Margaret Trudeau was Cochrane's second and final book. Not a happy experience, it seems. Even as the paperback was hitting the stands, Ms Cochrane was complaining that Signet's lawyers had made her take out the juiciest bits. Could Margaret Trudeau have been a better book? Had Felicity Cochrane dug up anything new? Shall we give her the benefit of the doubt?

Nearly four decades later, we know that it wasn't Margaret and Mick, but Margaret and Ronnie – both have said as much in their respective autobiographies. Should we have read anything into this?
The following day, a small get-together was held in the Rolling Stones' suite at the Harbour Castle Hotel.

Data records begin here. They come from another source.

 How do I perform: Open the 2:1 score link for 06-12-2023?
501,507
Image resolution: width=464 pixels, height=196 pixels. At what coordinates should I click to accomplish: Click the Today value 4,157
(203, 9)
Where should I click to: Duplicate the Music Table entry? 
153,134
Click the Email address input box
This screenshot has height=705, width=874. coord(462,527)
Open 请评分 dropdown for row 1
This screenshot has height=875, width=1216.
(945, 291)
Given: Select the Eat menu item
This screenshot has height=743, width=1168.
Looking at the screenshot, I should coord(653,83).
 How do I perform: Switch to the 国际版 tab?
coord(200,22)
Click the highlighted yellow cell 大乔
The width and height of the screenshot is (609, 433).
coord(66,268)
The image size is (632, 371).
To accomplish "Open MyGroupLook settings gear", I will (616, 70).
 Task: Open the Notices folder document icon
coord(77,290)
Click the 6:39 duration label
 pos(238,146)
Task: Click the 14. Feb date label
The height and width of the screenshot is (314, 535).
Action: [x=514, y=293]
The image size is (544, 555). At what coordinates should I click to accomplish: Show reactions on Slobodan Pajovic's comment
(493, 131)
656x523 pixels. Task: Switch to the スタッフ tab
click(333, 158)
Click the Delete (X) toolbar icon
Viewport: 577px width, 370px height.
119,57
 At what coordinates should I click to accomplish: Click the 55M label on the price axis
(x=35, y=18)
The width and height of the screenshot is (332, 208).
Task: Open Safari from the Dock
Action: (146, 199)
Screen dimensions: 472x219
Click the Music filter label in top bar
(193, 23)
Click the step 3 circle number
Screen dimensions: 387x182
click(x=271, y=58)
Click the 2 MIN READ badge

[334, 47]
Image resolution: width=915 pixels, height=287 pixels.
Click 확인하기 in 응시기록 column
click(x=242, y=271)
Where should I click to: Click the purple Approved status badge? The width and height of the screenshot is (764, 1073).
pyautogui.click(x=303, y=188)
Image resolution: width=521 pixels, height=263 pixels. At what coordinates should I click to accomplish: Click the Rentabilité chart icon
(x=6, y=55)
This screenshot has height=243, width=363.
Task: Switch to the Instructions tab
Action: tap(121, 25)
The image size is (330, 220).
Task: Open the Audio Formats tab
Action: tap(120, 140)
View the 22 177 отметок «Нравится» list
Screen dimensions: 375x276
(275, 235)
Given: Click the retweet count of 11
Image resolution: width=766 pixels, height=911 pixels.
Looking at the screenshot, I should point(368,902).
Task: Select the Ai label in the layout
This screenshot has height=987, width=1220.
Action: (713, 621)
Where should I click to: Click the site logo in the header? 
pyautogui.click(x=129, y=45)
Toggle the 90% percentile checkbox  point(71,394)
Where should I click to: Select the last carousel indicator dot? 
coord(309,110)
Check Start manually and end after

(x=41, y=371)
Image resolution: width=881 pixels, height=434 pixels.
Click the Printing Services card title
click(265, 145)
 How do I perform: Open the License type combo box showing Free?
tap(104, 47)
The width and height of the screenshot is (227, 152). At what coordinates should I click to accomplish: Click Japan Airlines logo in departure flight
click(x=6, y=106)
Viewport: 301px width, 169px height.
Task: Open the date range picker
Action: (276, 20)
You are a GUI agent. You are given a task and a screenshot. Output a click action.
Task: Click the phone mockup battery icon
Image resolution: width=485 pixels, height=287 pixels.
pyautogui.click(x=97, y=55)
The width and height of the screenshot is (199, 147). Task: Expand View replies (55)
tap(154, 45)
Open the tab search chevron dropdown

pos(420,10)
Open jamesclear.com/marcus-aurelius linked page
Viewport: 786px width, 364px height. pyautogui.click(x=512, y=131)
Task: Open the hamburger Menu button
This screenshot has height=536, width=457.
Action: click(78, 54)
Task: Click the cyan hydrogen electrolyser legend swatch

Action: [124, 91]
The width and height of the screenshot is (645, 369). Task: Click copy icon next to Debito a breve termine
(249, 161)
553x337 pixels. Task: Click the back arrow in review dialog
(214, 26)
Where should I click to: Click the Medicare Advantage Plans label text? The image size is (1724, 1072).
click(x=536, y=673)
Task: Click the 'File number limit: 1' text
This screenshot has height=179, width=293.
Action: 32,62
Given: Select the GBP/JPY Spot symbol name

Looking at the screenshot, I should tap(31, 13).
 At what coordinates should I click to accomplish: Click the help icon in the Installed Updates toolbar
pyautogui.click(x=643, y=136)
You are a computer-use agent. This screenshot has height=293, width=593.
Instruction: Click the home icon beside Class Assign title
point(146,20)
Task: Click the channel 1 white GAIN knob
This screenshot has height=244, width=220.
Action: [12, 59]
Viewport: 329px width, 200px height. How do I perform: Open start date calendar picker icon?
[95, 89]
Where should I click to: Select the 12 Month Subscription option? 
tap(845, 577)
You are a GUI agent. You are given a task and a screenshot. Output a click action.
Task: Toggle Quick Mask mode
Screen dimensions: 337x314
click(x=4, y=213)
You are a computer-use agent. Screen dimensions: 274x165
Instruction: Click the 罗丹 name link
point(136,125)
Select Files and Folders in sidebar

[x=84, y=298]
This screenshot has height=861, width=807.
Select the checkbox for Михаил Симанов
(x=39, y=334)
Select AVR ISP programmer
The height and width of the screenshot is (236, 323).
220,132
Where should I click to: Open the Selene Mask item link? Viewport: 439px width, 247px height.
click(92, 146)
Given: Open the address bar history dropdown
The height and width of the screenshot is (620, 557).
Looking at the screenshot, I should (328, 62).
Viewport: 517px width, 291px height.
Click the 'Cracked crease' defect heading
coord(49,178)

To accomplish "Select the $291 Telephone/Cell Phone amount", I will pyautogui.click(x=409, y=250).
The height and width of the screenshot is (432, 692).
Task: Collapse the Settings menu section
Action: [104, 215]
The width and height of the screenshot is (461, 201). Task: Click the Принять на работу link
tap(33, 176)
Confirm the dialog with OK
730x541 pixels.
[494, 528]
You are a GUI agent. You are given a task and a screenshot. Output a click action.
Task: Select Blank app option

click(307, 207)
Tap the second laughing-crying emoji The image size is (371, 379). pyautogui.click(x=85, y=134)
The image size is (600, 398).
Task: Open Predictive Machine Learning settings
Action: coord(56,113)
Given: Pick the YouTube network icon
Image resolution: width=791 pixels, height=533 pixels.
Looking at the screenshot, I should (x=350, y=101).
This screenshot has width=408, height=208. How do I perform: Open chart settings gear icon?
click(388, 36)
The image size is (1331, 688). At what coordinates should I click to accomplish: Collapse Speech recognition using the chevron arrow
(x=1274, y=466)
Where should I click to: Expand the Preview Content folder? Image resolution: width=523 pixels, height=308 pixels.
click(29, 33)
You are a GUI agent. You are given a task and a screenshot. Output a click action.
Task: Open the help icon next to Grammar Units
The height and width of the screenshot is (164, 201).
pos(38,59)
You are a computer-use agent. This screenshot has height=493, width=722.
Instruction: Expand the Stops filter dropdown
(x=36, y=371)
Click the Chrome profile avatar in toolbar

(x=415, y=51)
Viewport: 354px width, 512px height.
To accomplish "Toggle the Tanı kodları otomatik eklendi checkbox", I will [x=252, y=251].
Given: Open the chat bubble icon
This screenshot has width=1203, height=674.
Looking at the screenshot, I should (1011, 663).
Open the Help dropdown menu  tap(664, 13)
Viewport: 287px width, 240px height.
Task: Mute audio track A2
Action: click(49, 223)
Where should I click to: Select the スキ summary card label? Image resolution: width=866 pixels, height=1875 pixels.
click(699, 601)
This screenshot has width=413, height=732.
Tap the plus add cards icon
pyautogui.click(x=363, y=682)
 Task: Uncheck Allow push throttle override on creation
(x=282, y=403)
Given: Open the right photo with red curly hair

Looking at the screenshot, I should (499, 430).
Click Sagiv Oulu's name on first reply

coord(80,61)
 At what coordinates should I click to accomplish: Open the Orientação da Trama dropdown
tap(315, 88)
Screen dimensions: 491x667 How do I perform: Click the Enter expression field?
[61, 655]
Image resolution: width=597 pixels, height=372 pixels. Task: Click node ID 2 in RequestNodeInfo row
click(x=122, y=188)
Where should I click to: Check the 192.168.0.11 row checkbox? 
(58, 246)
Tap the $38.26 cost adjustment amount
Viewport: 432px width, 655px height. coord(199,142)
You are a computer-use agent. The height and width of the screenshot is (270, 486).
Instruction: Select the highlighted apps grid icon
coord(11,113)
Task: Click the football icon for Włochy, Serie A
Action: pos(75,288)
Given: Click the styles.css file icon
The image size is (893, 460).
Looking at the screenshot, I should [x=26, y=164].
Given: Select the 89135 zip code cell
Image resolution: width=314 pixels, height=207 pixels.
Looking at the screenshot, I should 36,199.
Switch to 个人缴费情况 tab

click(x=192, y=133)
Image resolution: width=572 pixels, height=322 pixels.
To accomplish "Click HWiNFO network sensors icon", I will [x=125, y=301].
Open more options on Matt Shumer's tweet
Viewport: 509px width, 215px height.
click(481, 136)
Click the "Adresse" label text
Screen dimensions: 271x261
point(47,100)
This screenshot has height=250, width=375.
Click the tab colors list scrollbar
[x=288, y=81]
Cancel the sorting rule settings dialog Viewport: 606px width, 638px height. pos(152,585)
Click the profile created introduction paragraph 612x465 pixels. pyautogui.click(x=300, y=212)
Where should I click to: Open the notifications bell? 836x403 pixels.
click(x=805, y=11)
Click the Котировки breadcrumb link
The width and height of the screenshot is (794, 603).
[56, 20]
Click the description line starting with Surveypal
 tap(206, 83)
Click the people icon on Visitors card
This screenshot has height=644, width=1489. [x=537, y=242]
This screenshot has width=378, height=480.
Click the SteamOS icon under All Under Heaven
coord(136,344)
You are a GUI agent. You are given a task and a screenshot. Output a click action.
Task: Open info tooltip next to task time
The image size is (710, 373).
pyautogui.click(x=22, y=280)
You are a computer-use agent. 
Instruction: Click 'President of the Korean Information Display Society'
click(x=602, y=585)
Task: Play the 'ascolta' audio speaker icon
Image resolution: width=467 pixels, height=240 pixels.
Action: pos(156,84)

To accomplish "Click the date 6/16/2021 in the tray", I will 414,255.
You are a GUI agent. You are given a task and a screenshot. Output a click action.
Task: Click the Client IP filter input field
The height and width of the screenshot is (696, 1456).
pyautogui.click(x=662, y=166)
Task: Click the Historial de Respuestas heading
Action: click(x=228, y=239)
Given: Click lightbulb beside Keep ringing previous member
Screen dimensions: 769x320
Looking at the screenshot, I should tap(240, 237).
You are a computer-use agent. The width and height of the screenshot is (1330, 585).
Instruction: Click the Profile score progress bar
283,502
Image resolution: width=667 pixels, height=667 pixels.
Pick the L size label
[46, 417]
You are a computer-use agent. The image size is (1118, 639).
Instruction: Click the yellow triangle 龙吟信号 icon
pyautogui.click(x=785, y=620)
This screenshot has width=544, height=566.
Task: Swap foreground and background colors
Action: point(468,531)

Margaret joined the group, sitting on the edge of the bed, and proceeded to watch the hockey game on TV, at the same time playing with Ron Wood's seven-year-old son. One guest who was there recalls that the little boy gave the impression he already knew Margaret quite well.
Object and Access: An unattractive mass market paperback, Signet claimed that the book was reprinted three times, totalling 170,000 copies. I've yet to find a one that indicates it is anything but a first printing. Very few booksellers have listed the book online; it's hardly worth the trouble. They're dreaming of sales ranging from $2 to $6.50. Six copies are held in Canadian libraries, academic and otherwise, but that's it. A French-language edition was published the same year by Éditions de l'Homme.